Article
########################################
Purchases and sales of securities are reflected on a trade-date basis.

 

Dividend income is recorded on the ex-dividend date. Interest and other income are recorded as earned on the accrual basis.

 

Costs incident to the purchase and sale of securities, such as brokerage commissions and stock transfer taxes, as well as investment advisory fees, are charged to the funds to which they relate and are netted against interest income. Certain costs and expenses incurred in administering the Plan are paid out of the Plan’s assets and the Company pays the remainder.

 

The preparation of financial statements in conformity with accounting principles generally accepted in the United States of America requires management to make estimates and assumptions that affect the amounts reported in the financial statements and accompanying notes. Actual results could differ from those estimates.

 

Benefit distributions are recorded when paid.

 

3


Table of Contents

NOTES TO FINANCIAL STATEMENTS, continued

(Dollars in Thousands)

 

2.   DESCRIPTION OF PLAN

 

General

 

The following description of the Plan provides only general information. Participants should refer to the Plan document or Summary Plan Description for a more complete description of the Plan’s provisions.

 

The Plan is a defined contribution plan which is available to all U. S. domestic regular and part-time non-union employees, and some union employees (if negotiated). Employees are able to enroll in the Plan the first day of the month following the date of hire. The Plan is subject to Sections 401(a) and 401(k) of the Internal Revenue Code and the provisions of the Employee Retirement Income Security Act of 1974 (ERISA), as amended. The Plan was amended and restated effective January 1, 1999 to reflect certain operational and administrative changes and to comply with tax legislative changes.

 

Cash

 

At times, the Plan maintains at a financial institution cash which exceeds federally insured amounts which may significantly differ from balance sheet amounts due to outstanding checks.
########################################
Listed records
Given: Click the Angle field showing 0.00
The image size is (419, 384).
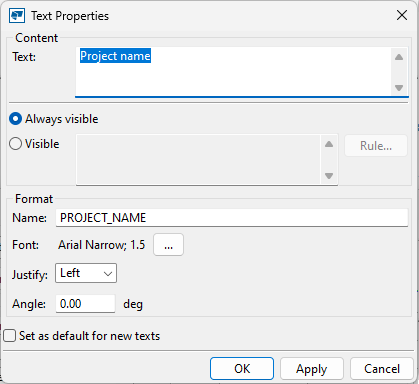Looking at the screenshot, I should (85, 304).
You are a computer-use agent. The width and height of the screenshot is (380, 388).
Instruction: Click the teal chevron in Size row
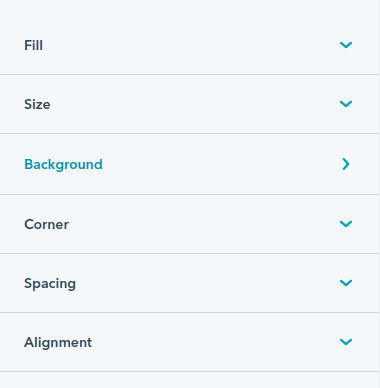(x=346, y=104)
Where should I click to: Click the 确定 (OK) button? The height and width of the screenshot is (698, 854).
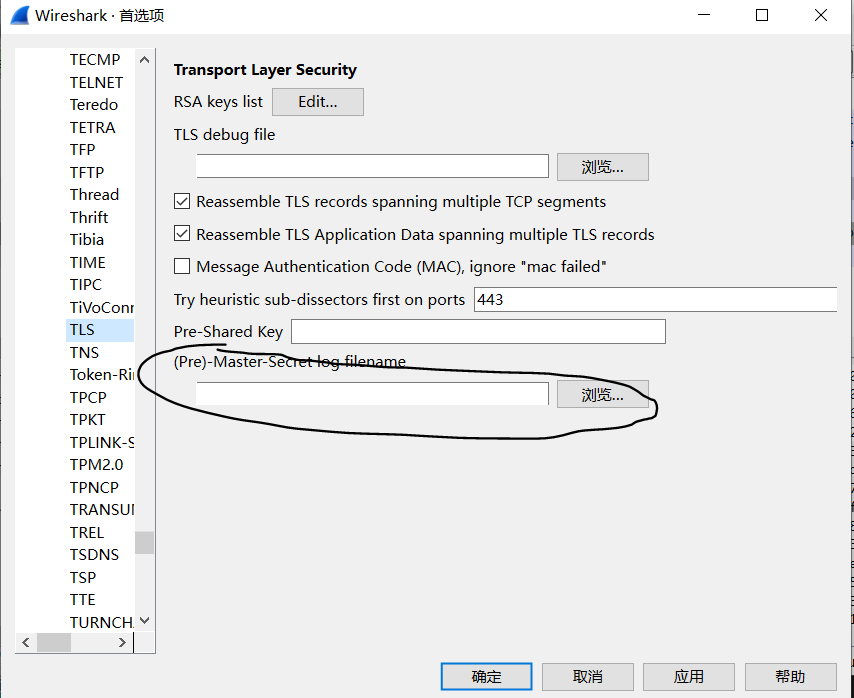(x=486, y=677)
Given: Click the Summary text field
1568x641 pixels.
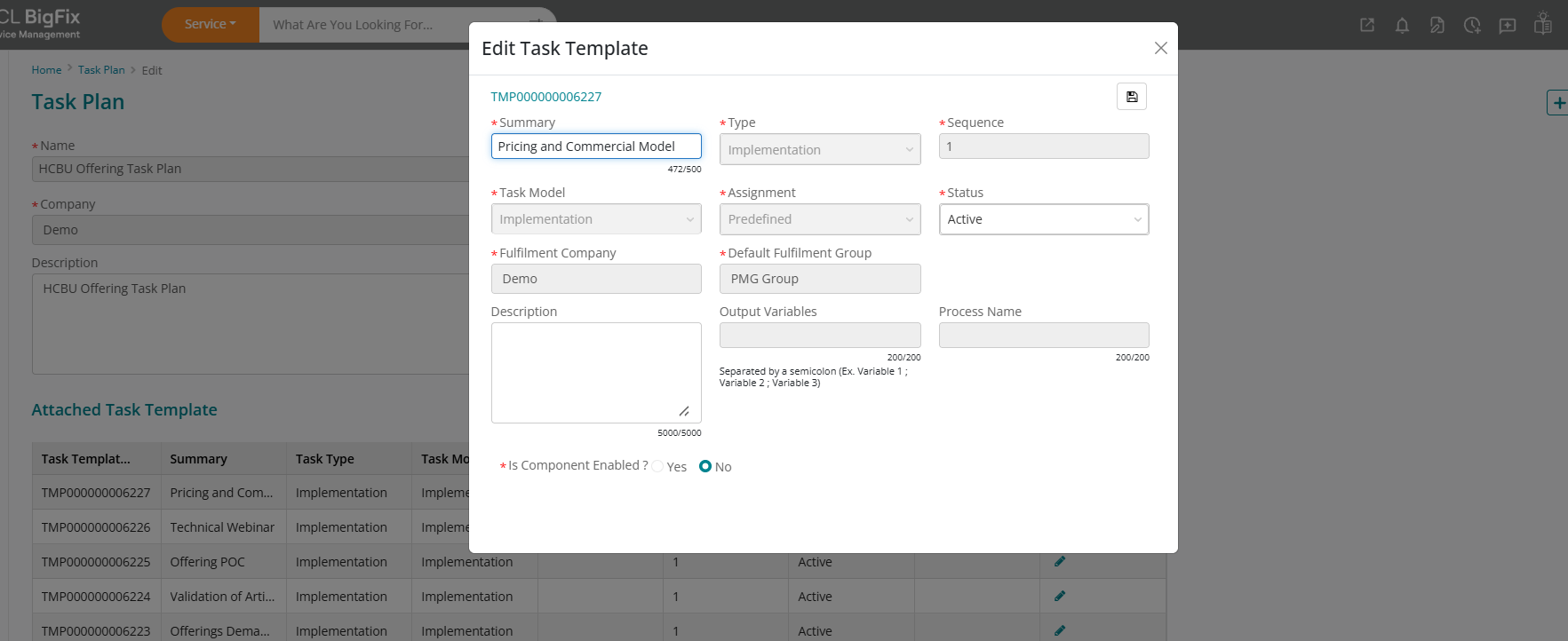Looking at the screenshot, I should pos(595,146).
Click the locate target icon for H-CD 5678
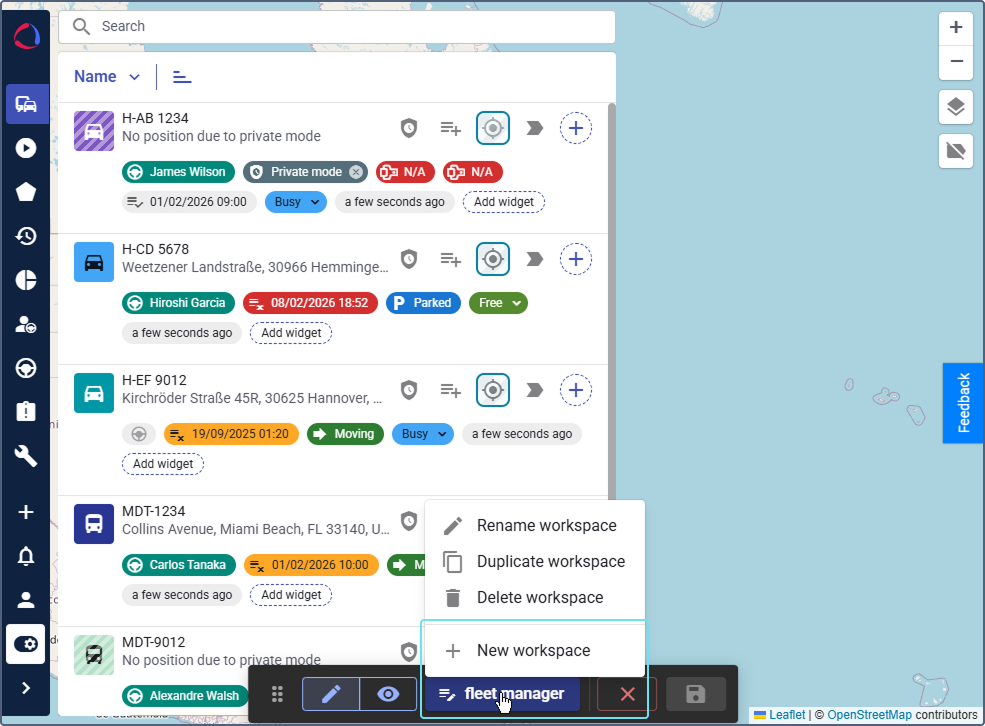Screen dimensions: 985x726 click(x=492, y=259)
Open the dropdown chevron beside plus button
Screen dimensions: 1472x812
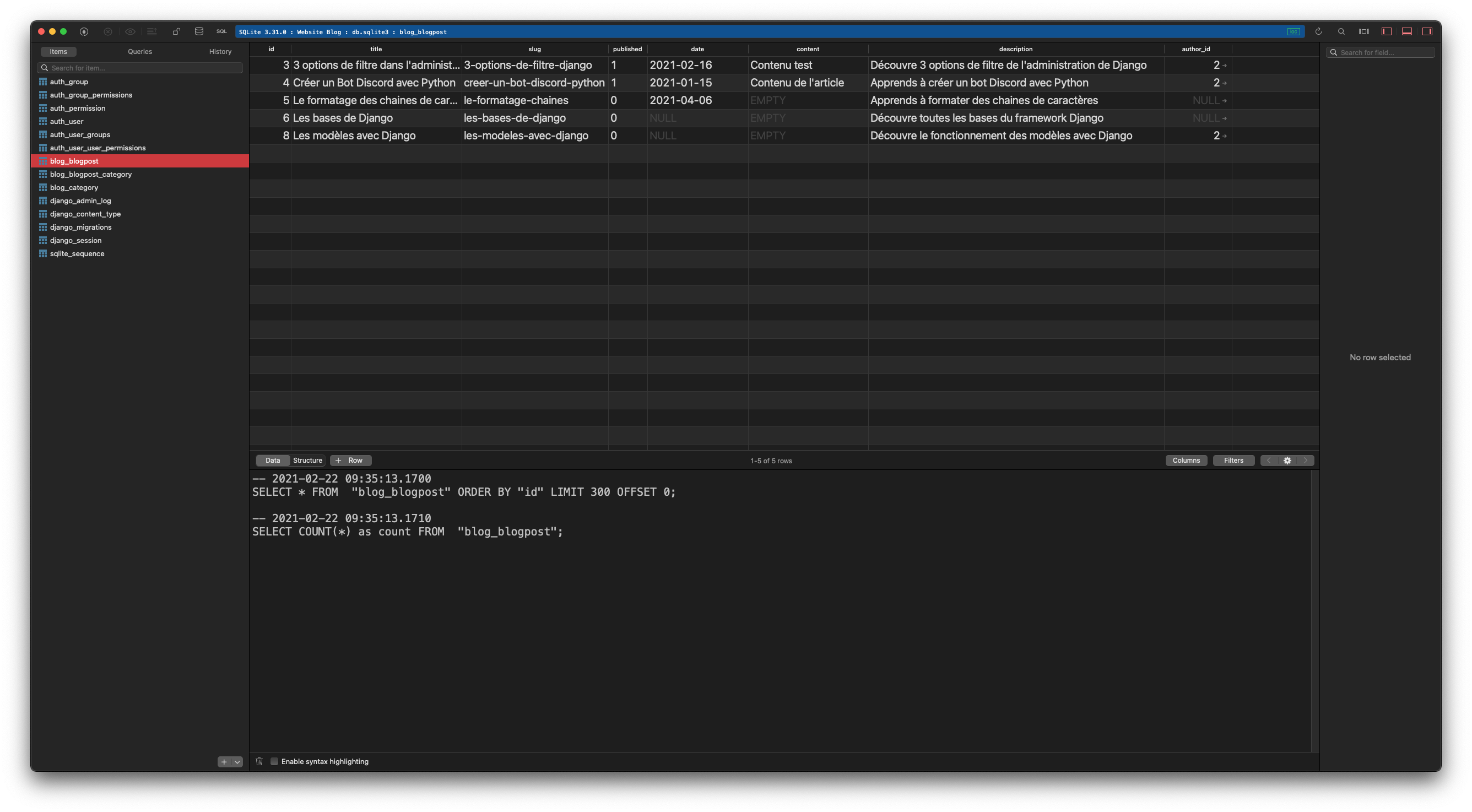point(237,762)
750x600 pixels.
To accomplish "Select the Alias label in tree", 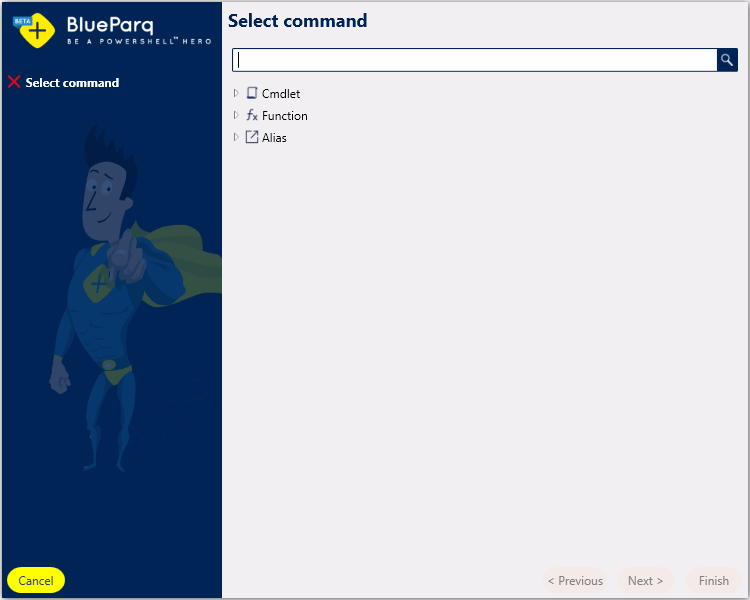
########################################
Problems to work on
**a.** Repeat word for word the stretch of the plan's financial statement notes that begins at "Purchases and sales" and ends after "the accrual basis.".
**b.** Carry on the plan's financial statement notes from their final sentence.

Per-task outputs
**a.**
Purchases and sales of securities are reflected on a trade-date basis.

 

Dividend income is recorded on the ex-dividend date. Interest and other income are recorded as earned on the accrual basis.

**b.**
 

Contributions and Transfers

 

Participants may elect to contribute, through payroll deductions, not less than 1% nor more than 30% (20% prior to January 1, 2002) of their total compensation for a Plan year and may change such percentage upon request. Participants may suspend their contributions at any time and may designate one or more of several available funds in which their contributions are to be invested. Investment elections may be changed at any time. Available funds are:

 

  (a)   Parker Hannifin Common Stock Fund—Invested primarily in common shares of the Company purchased on the open market. A participant’s contribution is limited to 50% of the total amount invested.

 

  (b)   PIMCO Total Return Fund—Invested primarily in securities which have a fixed rate of return such as U.S. government and corporate debt securities, mortgage and other asset-backed securities, U.S. dollar and foreign currency-denominated securities of foreign issuers, and money market instruments.

 

  (c)   Equity Fund—Invested primarily in common stock of high-quality medium and large capitalization companies other than the Company.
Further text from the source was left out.